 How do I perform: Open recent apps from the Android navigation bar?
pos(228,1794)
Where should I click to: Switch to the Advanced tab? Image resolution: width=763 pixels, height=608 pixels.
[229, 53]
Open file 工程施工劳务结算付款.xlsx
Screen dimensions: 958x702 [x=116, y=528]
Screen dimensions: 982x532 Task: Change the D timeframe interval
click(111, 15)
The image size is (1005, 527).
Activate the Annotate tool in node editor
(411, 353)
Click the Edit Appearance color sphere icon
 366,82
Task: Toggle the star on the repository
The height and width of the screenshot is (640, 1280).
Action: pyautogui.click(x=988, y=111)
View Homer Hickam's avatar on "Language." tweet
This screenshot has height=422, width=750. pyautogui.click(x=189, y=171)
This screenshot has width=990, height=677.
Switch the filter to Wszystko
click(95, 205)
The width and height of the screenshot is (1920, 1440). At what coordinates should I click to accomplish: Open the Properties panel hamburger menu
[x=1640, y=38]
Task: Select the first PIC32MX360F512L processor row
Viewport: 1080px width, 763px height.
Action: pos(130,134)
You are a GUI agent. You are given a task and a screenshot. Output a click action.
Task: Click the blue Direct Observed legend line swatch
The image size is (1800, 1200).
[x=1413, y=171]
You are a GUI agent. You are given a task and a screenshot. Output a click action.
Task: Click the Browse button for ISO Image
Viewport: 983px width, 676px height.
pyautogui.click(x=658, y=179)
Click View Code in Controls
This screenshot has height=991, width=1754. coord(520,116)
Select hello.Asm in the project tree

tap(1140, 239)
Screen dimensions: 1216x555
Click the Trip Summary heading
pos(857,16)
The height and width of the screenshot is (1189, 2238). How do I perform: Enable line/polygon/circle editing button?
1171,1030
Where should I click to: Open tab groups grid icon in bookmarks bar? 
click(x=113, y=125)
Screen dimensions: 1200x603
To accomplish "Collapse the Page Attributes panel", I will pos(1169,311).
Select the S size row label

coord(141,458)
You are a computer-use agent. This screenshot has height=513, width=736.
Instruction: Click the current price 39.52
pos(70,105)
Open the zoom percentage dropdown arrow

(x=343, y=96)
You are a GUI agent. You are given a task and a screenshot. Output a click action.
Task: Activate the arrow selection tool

══════

# [Exercise]
Put every row above into a JSON list of strings, one string per line, and leave out the blank lines.

# [Exercise answer]
[
  " How do I perform: Open recent apps from the Android navigation bar?",
  "pos(228,1794)",
  "Where should I click to: Switch to the Advanced tab? Image resolution: width=763 pixels, height=608 pixels.",
  "[229, 53]",
  "Open file 工程施工劳务结算付款.xlsx",
  "Screen dimensions: 958x702 [x=116, y=528]",
  "Screen dimensions: 982x532 Task: Change the D timeframe interval",
  "click(111, 15)",
  "The image size is (1005, 527).",
  "Activate the Annotate tool in node editor",
  "(411, 353)",
  "Click the Edit Appearance color sphere icon",
  " 366,82",
  "Task: Toggle the star on the repository",
  "The height and width of the screenshot is (640, 1280).",
  "Action: pyautogui.click(x=988, y=111)",
  "View Homer Hickam's avatar on \"Language.\" tweet",
  "This screenshot has height=422, width=750. pyautogui.click(x=189, y=171)",
  "This screenshot has width=990, height=677.",
  "Switch the filter to Wszystko",
  "click(95, 205)",
  "The width and height of the screenshot is (1920, 1440). At what coordinates should I click to accomplish: Open the Properties panel hamburger menu",
  "[x=1640, y=38]",
  "Task: Select the first PIC32MX360F512L processor row",
  "Viewport: 1080px width, 763px height.",
  "Action: pos(130,134)",
  "You are a GUI agent. You are given a task and a screenshot. Output a click action.",
  "Task: Click the blue Direct Observed legend line swatch",
  "The image size is (1800, 1200).",
  "[x=1413, y=171]",
  "You are a GUI agent. You are given a task and a screenshot. Output a click action.",
  "Task: Click the Browse button for ISO Image",
  "Viewport: 983px width, 676px height.",
  "pyautogui.click(x=658, y=179)",
  "Click View Code in Controls",
  "This screenshot has height=991, width=1754. coord(520,116)",
  "Select hello.Asm in the project tree",
  "tap(1140, 239)",
  "Screen dimensions: 1216x555",
  "Click the Trip Summary heading",
  "pos(857,16)",
  "The height and width of the screenshot is (1189, 2238). How do I perform: Enable line/polygon/circle editing button?",
  "1171,1030",
  "Where should I click to: Open tab groups grid icon in bookmarks bar? ",
  "click(x=113, y=125)",
  "Screen dimensions: 1200x603",
  "To accomplish \"Collapse the Page Attributes panel\", I will pos(1169,311).",
  "Select the S size row label",
  "coord(141,458)",
  "You are a computer-use agent. This screenshot has height=513, width=736.",
  "Instruction: Click the current price 39.52",
  "pos(70,105)",
  "Open the zoom percentage dropdown arrow",
  "(x=343, y=96)",
  "You are a GUI agent. You are given a task and a screenshot. Output a click action.",
  "Task: Activate the arrow selection tool"
]